Johnson & Johnson reports positive topline results for nipocalimab from a Phase 3 pivotal study in generalized myasthenia gravis (gMG) and a Phase 2 study in Sjögren’s Disease (SjD)
Johnson & Johnson announced topline results from the pivotal Phase 3 VIVACITY study of nipocalimab in adults living with generalized myasthenia gravis (gMG) as well as the Phase 2 DAHLIAS study of nipocalimab in adults with Sjögren’s disease (SjD). Nipocalimab has demonstrated clinical effect in four autoantibody-driven diseases within the past year, including hemolytic disease of the fetus and newborn (HDFN) and rheumatoid arthritis, in addition to gMG and SjD.
In the Phase 3 VIVACITY study in gMG, nipocalimab met the primary endpoint, achieving statistically significant reduction in MG-ADLa score from baseline over weeks 22 to 24 compared with placebo (PBO). gMG is a chronic, life-long, rare, and highly debilitating autoantibody-driven neuromuscular disease characterized by fluctuating muscle weakness.

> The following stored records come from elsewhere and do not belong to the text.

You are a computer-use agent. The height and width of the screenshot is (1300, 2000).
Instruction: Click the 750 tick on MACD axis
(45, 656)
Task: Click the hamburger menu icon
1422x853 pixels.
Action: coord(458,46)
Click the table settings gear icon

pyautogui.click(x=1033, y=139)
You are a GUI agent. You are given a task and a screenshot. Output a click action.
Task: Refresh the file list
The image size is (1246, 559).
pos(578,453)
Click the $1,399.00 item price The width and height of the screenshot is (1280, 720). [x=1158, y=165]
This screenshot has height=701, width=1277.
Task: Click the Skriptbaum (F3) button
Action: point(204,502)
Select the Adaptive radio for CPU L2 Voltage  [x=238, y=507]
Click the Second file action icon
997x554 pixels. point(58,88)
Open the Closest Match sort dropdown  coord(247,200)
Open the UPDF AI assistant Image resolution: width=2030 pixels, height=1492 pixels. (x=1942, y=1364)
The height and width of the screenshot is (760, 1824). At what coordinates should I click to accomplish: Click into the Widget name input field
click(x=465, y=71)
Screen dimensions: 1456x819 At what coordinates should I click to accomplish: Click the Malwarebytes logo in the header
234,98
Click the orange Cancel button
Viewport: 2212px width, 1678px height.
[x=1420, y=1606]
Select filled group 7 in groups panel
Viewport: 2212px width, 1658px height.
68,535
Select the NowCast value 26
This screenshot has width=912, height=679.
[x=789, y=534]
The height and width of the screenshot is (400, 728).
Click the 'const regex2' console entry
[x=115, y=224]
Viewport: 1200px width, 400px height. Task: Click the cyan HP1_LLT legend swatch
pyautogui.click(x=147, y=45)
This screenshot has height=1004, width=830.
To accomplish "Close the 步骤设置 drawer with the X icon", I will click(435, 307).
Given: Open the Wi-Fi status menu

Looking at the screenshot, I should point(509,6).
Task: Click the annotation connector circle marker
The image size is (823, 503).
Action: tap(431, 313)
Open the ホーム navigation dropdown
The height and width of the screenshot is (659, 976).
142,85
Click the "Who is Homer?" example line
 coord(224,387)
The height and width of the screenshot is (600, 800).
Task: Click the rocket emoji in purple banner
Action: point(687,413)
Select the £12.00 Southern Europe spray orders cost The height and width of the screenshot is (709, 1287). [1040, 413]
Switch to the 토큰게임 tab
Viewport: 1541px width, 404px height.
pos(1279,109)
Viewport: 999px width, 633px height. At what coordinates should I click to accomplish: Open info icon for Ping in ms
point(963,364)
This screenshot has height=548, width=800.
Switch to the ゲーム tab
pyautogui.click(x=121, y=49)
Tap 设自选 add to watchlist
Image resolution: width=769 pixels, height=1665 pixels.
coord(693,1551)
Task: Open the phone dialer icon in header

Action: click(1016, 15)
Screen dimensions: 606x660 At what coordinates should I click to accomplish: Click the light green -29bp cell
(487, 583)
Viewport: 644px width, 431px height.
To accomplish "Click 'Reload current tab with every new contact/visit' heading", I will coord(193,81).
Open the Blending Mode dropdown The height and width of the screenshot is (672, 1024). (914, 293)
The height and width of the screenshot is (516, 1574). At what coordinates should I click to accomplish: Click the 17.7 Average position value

The primary endpoint was also met in the Phase 2 DAHLIAS dose-ranging study in SjD with a statistically significant reduction in clinESSDAIb score from baseline at week 24 compared with placebo (PBO). These data represent the first positive results of an investigational anti-FcRn treatment in this chronic, debilitating autoantibody disease that is without approved advanced therapies. SjD is nine times more common in women than in men, a factor of relevance to nipocalimab and the investigative treatment’s unique status among anti-FcRns, with acceptable benefit-risk demonstrated in studies in pregnant individuals thus far.
Nipocalimab was well-tolerated by participants in both studies.
“We look forward to sharing the comprehensive results of these important studies at upcoming scientific medical meetings,” said Katie Abouzahr, M.D., Vice President, Autoantibody and Maternal Fetal Immunology Disease Area Leader, Johnson & Johnson. “Johnson & Johnson is committed to addressing the immense unmet patient need in these chronic and debilitating autoantibody-driven diseases. We are the only company developing an anti-FcRn treatment in three key segments of autoantibody disease and have achieved proof of concept in each: Rare Autoantibody with gMG, Maternal Fetal Immunology with HDFN, and Prevalent Rheumatology with today’s results in SjD building on our existing data in rheumatoid arthritis.”
As next steps, Johnson & Johnson plans to present full results from the Phase 3 VIVACITY study at an upcoming scientific medical congress and engage with global regulatory authorities about bringing nipocalimab to patients living with gMG. The results from the Phase 2 DAHLIAS study support further clinical development of nipocalimab in SjD, and the full results from the study will be presented at a scientific medical congress this year.
Nipocalimab was granted Fast Track designation in HDFN and warm autoimmune hemolytic anemia (wAIHA) in July 2019 and gMG in December 2021, and was granted orphan drug status for wAIHA in December 2019, HDFN in June 2020, gMG in February 2021, chronic inflammatory demyelinating polyneuropathy (CIDP) in October 2021 and fetal and neonatal alloimmune thrombocytopenia (FNAIT) in December 2023 by the U.S. Food and Drug Administration (FDA). The treatment was also granted orphan medicinal product designation by the European Medicines Agency in October 2019 for HDFN. Nipocalimab is under development and not currently approved.